Sicher, nach wie vor gilt: Die allermeisten Polizistinnen und Polizisten sind aufrichtige Leute. Aber die Zahl rechtsextremistischer Vorfälle wächst. Allein im ersten Halbjahr gab es bundesweit 40 neue Vorkommnisse, die meisten davon in Hessen und in Sachsen. Die Dunkelziffer dürfte höher sein. In Nordrhein-Westfalen hat auch längst nicht jeder bei den üblen Chats mitgemacht, aber viele haben augenscheinlich davon gewusst und geschwiegen. Das nennt man dann Korpsgeist – den es ja angeblich bei der Polizei nicht geben soll. Von wegen.

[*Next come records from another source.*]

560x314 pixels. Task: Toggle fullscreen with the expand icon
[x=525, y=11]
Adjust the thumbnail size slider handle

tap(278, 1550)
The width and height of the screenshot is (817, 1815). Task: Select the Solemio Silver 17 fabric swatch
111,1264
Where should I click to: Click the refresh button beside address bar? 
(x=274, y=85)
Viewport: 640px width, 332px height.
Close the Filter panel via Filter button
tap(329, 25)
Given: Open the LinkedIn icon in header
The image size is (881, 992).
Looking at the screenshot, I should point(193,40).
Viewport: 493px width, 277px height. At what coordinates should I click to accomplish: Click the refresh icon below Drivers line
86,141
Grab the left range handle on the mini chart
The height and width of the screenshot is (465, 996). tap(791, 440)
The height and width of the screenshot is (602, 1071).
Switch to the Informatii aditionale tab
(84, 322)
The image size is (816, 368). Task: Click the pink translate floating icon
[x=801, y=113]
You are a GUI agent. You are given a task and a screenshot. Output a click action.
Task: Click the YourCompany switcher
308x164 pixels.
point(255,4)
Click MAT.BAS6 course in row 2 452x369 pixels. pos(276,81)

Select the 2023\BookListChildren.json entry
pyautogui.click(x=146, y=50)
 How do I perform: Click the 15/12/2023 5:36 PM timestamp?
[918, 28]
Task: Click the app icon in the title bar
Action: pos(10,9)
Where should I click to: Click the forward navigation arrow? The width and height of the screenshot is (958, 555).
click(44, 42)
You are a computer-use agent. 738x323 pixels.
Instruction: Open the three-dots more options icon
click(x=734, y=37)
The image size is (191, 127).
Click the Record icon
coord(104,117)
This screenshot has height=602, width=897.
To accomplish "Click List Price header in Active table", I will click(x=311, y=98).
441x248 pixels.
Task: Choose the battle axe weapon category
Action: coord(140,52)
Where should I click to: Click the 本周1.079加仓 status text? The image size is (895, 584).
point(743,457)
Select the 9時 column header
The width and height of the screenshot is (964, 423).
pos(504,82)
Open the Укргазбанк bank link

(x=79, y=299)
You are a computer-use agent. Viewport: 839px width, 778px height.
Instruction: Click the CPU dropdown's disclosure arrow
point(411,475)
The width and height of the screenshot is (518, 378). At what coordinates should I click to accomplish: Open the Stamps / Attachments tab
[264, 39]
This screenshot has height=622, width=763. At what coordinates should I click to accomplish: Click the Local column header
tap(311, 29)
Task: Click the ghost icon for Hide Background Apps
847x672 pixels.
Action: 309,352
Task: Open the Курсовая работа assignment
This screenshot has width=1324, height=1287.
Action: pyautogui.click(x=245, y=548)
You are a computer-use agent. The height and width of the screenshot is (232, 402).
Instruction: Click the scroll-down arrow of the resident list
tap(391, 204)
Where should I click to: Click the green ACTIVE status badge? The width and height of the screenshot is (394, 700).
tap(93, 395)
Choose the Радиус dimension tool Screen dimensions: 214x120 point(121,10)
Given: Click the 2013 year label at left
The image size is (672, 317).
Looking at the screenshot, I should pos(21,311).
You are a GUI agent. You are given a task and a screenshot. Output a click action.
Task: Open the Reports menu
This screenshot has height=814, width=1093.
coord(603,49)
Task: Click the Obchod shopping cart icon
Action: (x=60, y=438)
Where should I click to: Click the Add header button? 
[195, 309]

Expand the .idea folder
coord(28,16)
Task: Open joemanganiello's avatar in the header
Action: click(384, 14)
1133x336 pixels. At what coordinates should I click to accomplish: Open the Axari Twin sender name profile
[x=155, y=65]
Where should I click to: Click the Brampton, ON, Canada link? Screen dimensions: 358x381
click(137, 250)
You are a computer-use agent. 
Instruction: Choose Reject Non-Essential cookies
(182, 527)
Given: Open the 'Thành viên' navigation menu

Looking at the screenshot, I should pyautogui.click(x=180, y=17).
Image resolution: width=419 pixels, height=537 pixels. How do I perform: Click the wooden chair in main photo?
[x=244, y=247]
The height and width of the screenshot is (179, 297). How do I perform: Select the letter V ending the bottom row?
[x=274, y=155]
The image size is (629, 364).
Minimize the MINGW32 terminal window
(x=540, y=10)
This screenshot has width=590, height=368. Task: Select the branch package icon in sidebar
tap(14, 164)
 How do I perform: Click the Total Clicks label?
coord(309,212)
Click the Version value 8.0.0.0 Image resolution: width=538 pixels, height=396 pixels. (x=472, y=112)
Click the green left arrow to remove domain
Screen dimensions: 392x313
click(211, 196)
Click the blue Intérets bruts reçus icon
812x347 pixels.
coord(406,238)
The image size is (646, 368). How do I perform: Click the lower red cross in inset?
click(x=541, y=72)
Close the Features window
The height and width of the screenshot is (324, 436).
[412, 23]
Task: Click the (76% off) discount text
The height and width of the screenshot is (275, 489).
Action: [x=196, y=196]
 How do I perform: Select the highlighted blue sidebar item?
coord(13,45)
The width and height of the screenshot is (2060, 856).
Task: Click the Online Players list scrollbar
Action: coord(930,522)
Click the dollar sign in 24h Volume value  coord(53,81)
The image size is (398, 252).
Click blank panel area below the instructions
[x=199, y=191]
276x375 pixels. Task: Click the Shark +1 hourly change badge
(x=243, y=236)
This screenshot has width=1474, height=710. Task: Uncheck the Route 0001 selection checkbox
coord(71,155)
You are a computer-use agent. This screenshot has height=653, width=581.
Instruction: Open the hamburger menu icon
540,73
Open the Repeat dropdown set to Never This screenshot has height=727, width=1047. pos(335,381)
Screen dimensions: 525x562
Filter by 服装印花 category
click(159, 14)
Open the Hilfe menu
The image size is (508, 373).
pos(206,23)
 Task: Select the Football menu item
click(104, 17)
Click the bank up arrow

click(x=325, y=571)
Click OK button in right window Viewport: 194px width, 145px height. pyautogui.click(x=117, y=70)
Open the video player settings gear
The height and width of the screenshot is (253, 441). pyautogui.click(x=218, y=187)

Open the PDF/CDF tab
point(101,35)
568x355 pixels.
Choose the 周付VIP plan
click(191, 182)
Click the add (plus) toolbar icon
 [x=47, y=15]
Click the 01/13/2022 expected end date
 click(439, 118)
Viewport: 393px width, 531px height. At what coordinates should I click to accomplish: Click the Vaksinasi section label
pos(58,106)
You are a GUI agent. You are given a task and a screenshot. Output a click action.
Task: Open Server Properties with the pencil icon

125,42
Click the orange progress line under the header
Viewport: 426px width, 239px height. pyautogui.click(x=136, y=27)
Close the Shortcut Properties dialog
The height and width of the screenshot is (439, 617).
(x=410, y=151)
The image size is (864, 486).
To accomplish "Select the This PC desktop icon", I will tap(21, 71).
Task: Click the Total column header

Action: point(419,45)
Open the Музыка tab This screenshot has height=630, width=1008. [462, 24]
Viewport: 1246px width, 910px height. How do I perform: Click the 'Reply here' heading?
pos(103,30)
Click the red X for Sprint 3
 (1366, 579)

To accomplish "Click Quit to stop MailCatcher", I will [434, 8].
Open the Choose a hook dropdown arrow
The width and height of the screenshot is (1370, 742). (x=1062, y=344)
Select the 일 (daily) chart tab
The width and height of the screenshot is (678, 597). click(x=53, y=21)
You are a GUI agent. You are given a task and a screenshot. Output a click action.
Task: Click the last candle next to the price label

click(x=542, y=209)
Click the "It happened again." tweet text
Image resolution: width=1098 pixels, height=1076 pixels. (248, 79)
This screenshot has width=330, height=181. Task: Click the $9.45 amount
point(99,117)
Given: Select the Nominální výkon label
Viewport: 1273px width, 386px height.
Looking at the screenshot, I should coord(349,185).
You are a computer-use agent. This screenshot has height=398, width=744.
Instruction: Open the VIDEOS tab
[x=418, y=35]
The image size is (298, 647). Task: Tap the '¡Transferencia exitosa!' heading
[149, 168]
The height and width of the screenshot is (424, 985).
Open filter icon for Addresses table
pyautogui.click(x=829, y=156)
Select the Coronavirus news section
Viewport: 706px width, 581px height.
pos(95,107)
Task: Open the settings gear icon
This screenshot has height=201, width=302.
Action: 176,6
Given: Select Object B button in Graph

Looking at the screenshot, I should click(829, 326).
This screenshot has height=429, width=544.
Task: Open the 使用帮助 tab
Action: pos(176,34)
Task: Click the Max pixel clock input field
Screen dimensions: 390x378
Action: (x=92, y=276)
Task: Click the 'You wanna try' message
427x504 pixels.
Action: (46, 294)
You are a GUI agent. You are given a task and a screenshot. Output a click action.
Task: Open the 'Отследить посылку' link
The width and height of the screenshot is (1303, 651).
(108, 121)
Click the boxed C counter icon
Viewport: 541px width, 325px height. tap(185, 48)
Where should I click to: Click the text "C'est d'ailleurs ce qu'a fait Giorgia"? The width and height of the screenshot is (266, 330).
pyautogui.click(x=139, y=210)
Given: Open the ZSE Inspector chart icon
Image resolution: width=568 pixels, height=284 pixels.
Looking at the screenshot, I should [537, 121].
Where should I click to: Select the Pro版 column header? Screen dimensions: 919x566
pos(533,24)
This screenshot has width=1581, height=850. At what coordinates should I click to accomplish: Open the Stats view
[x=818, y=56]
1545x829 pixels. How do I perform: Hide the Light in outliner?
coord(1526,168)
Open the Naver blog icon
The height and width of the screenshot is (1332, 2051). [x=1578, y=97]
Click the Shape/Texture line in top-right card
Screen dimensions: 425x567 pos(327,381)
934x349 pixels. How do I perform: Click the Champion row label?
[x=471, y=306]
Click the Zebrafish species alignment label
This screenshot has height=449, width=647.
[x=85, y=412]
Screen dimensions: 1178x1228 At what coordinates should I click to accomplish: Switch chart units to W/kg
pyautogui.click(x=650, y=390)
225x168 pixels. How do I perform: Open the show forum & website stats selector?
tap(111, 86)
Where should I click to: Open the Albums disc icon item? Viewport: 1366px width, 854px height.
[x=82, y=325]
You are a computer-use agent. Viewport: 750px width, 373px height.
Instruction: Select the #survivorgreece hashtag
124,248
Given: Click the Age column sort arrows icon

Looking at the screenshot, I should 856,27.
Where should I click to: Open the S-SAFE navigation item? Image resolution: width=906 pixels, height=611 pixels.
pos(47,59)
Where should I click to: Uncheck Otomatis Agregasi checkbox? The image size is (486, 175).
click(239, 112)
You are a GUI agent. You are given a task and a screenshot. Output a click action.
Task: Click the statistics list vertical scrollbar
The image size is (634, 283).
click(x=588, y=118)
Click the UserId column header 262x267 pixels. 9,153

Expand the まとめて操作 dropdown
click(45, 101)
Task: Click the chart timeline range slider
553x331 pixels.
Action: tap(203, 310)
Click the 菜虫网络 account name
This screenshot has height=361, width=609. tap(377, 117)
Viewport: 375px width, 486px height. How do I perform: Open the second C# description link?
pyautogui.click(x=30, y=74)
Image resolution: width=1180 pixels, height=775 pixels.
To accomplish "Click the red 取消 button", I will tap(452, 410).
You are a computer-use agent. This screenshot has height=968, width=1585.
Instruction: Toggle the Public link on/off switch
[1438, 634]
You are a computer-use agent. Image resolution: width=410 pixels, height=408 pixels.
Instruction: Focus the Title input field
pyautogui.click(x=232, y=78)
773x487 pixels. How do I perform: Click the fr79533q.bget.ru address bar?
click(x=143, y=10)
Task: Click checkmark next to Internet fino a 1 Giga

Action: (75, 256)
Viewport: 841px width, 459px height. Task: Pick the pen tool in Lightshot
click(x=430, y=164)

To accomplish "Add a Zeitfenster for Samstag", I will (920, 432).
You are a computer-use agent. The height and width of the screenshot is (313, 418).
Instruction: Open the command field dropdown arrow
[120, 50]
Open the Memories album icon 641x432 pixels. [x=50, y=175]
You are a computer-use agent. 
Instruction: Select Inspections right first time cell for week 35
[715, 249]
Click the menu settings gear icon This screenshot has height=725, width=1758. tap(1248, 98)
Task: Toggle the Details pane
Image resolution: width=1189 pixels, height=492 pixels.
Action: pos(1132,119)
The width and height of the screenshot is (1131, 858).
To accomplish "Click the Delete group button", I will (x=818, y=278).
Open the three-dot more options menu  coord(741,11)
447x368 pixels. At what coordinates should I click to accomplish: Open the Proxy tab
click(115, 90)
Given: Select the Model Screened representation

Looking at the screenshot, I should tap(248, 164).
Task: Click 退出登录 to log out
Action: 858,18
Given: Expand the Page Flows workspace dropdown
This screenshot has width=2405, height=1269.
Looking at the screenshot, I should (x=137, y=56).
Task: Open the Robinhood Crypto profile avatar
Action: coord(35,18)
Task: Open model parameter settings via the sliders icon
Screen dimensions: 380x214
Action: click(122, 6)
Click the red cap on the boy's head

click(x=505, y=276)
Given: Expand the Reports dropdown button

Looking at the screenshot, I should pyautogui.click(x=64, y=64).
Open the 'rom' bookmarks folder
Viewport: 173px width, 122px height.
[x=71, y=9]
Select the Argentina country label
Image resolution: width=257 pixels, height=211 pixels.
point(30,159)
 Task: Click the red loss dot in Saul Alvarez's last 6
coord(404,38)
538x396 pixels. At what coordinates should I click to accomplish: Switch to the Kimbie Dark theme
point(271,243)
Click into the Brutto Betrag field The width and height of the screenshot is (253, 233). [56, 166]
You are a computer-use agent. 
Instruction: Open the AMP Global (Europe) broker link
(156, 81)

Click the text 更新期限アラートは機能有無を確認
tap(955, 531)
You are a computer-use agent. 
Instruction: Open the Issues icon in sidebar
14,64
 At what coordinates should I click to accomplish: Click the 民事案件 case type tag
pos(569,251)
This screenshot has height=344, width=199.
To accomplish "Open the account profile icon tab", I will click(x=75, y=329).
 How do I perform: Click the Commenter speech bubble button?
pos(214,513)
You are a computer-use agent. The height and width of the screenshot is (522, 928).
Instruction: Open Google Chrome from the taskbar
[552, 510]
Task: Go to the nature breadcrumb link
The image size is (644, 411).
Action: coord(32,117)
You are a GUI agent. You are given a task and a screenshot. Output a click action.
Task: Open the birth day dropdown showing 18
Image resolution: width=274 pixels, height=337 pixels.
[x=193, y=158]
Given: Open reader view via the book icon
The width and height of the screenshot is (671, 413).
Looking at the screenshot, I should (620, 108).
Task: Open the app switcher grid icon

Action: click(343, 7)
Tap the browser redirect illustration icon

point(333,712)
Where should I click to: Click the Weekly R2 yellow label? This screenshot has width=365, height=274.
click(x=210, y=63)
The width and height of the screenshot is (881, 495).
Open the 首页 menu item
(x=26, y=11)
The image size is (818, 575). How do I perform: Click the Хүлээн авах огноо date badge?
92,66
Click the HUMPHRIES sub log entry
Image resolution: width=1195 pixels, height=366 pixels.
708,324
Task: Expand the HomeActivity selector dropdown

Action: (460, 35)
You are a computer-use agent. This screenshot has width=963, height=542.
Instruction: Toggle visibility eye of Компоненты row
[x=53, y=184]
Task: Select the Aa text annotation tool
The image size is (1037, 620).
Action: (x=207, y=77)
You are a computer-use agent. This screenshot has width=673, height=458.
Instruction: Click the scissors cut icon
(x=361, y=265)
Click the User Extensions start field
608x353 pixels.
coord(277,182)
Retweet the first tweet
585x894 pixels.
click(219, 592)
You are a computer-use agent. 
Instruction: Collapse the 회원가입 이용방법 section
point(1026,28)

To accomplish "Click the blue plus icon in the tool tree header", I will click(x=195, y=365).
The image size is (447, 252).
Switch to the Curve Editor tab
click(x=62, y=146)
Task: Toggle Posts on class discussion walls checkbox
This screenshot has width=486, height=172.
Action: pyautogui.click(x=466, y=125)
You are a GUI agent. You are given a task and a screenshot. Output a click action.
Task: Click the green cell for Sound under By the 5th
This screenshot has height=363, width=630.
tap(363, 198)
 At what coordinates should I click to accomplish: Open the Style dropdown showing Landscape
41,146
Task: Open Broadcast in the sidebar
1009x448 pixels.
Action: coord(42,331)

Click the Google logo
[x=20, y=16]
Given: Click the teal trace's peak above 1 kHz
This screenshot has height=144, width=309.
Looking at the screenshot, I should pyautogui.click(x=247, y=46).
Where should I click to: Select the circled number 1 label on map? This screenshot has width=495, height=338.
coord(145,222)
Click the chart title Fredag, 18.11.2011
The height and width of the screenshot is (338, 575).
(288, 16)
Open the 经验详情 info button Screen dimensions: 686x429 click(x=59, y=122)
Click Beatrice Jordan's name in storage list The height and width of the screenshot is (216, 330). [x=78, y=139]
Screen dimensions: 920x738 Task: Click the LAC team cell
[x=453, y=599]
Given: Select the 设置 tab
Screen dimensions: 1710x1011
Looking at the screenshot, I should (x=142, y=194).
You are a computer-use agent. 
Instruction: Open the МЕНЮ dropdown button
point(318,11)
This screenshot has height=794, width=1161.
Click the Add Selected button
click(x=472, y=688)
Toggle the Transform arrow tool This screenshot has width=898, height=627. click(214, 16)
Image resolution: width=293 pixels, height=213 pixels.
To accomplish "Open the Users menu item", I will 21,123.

Es geht hier nicht um ein Kavaliersdelikt. Für alle Beamten gilt: Sie haben einen Eid auf die Verfassung geschworen. Wer den Staat und seine Menschen schützen soll, ihn aber insgeheim verachtet und zersetzt, betreibt ein gefährliches Spiel mit dem gesellschaftlichen Frieden. Der hat in der Polizei nichts zu suchen. Nach den Enthüllungen in Nordrhein-Westfalen ist es deshalb an der Zeit zu hinterfragen, ob nicht doch ein strukturelles Problem vorliegt. Dafür wäre ein Lagebild Rechtsextremismus dringend erforderlich, das über die reine Auflistung von Fällen hinausgeht. Wer die Dinge schonungslos benennt und analysiert weiß auch, was zu tun ist. NRW-Innenminister Herbert Reul macht es vor. Bundesinnenminister Horst Seehofer sollte sich daran ein Beispiel nehmen. Er muss seinen Widerstand gegen eine solche Analyse jetzt endlich aufgeben.